■ PROBLEM TO WORK ON ■
Switch "GUI agent" to "screen agent" throughout the records below, and give the lines again with nothing else changed.

■ SOURCE RECORDS ■
--*--
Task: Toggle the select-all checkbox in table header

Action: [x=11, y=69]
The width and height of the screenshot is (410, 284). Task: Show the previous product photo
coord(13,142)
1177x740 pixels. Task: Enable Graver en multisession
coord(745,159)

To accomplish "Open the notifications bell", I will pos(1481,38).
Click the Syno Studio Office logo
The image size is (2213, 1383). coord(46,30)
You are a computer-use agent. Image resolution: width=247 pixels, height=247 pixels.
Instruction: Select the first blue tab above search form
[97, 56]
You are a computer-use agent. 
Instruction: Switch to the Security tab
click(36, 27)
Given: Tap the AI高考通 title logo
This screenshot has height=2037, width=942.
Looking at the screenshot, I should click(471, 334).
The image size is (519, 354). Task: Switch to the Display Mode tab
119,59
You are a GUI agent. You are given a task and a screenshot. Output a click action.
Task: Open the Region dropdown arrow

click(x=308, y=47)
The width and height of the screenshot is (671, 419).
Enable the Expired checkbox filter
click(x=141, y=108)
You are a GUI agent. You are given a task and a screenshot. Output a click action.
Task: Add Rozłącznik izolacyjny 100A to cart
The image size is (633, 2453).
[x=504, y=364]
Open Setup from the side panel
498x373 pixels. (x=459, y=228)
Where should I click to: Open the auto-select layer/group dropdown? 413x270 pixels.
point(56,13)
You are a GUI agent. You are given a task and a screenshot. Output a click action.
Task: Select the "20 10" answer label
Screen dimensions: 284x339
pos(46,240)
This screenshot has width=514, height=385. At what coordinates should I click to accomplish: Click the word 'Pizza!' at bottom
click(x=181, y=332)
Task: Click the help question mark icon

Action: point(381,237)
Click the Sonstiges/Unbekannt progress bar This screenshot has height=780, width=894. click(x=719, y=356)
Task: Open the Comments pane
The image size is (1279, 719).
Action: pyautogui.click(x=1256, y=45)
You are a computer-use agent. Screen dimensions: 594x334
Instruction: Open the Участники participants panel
--*--
■ SOLUTION BELOW ■
Task: Toggle the select-all checkbox in table header

Action: [x=11, y=69]
The width and height of the screenshot is (410, 284). Task: Show the previous product photo
coord(13,142)
1177x740 pixels. Task: Enable Graver en multisession
coord(745,159)

To accomplish "Open the notifications bell", I will pos(1481,38).
Click the Syno Studio Office logo
The image size is (2213, 1383). coord(46,30)
You are a computer-use agent. Image resolution: width=247 pixels, height=247 pixels.
Instruction: Select the first blue tab above search form
[97, 56]
You are a computer-use agent. 
Instruction: Switch to the Security tab
click(36, 27)
Given: Tap the AI高考通 title logo
This screenshot has height=2037, width=942.
Looking at the screenshot, I should click(471, 334).
The image size is (519, 354). Task: Switch to the Display Mode tab
119,59
You are a screen agent. You are given a task and a screenshot. Output a click action.
Task: Open the Region dropdown arrow

click(x=308, y=47)
The width and height of the screenshot is (671, 419).
Enable the Expired checkbox filter
click(x=141, y=108)
You are a screen agent. You are given a task and a screenshot. Output a click action.
Task: Add Rozłącznik izolacyjny 100A to cart
The image size is (633, 2453).
[x=504, y=364]
Open Setup from the side panel
498x373 pixels. (x=459, y=228)
Where should I click to: Open the auto-select layer/group dropdown? 413x270 pixels.
point(56,13)
You are a screen agent. You are given a task and a screenshot. Output a click action.
Task: Select the "20 10" answer label
Screen dimensions: 284x339
pos(46,240)
This screenshot has width=514, height=385. At what coordinates should I click to accomplish: Click the word 'Pizza!' at bottom
click(x=181, y=332)
Task: Click the help question mark icon

Action: point(381,237)
Click the Sonstiges/Unbekannt progress bar This screenshot has height=780, width=894. click(x=719, y=356)
Task: Open the Comments pane
The image size is (1279, 719).
Action: pyautogui.click(x=1256, y=45)
You are a computer-use agent. Screen dimensions: 594x334
Instruction: Open the Участники participants panel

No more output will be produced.